(Given records Opens)
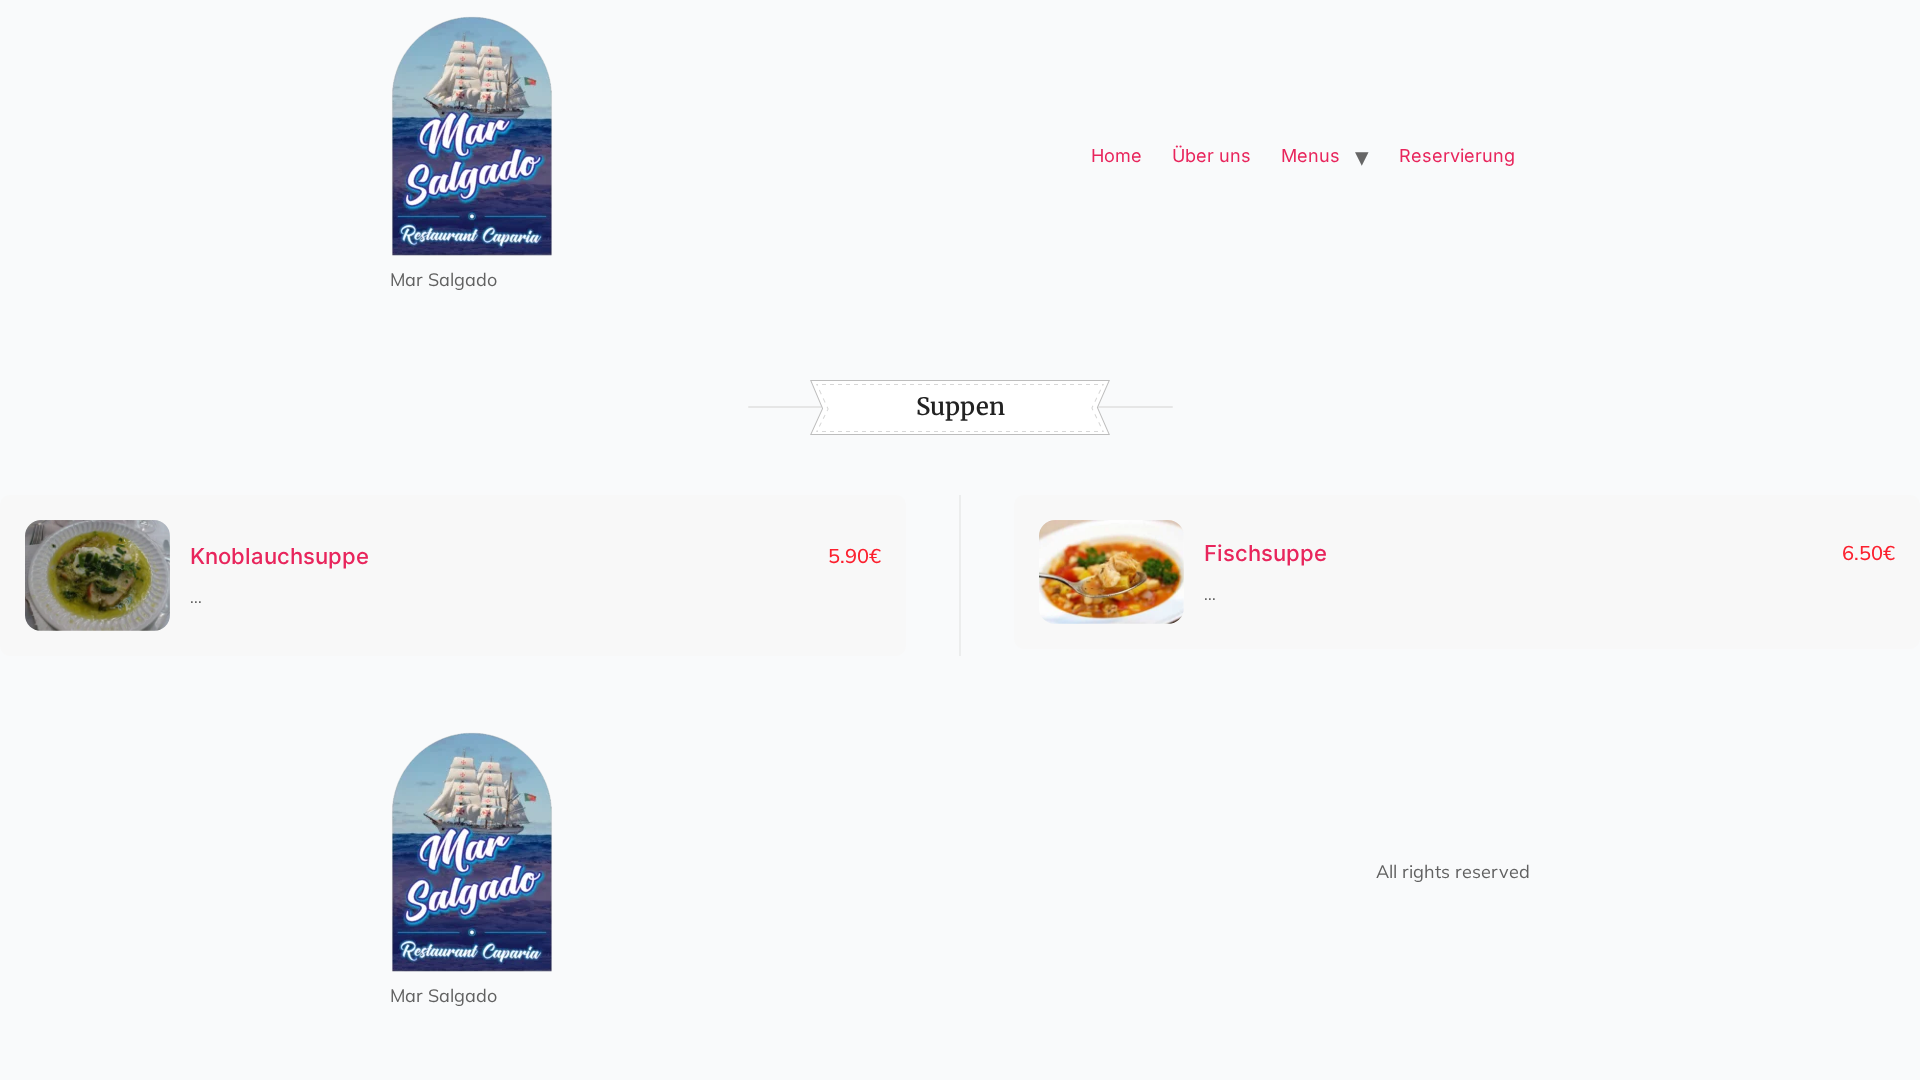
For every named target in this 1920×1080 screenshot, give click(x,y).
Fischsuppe (1265, 553)
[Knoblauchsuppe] (97, 576)
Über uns (1211, 155)
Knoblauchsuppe (279, 556)
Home (1116, 155)
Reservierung (1457, 155)
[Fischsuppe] (1111, 572)
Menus (1310, 155)
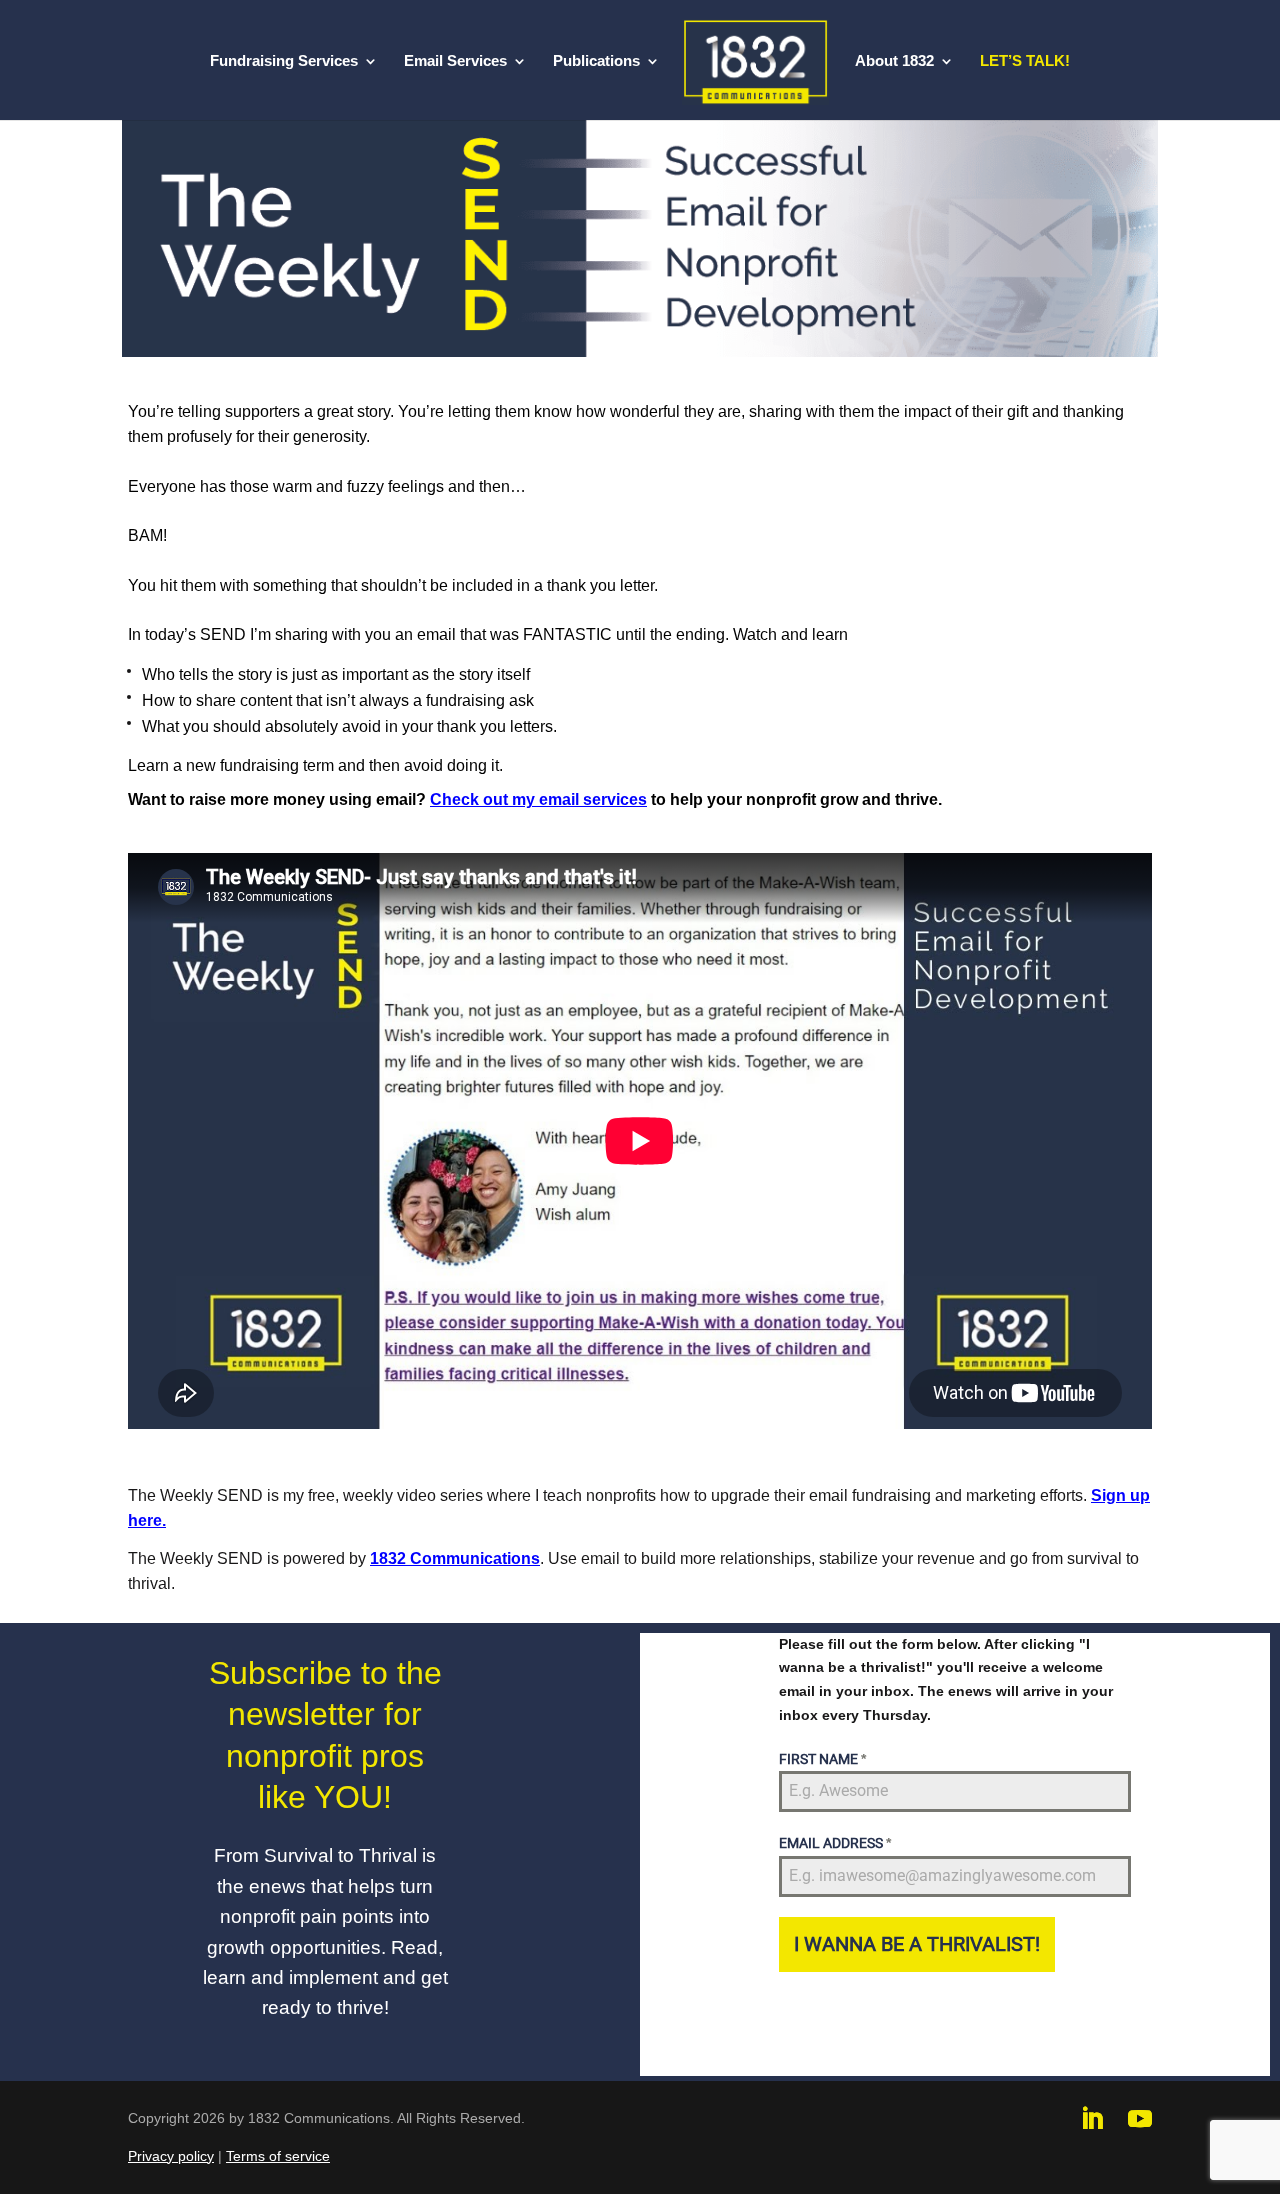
(Given records Closes)
## Directions for this task
Could you reproduce exactly the lines running from the one with "Fischsuppe (1265, 553)" through the final line of the listing above, both included, and drop the pictures?

## Exercise answer
Fischsuppe (1265, 553)
[Knoblauchsuppe] (97, 576)
Über uns (1211, 155)
Knoblauchsuppe (279, 556)
Home (1116, 155)
Reservierung (1457, 155)
[Fischsuppe] (1111, 572)
Menus (1310, 155)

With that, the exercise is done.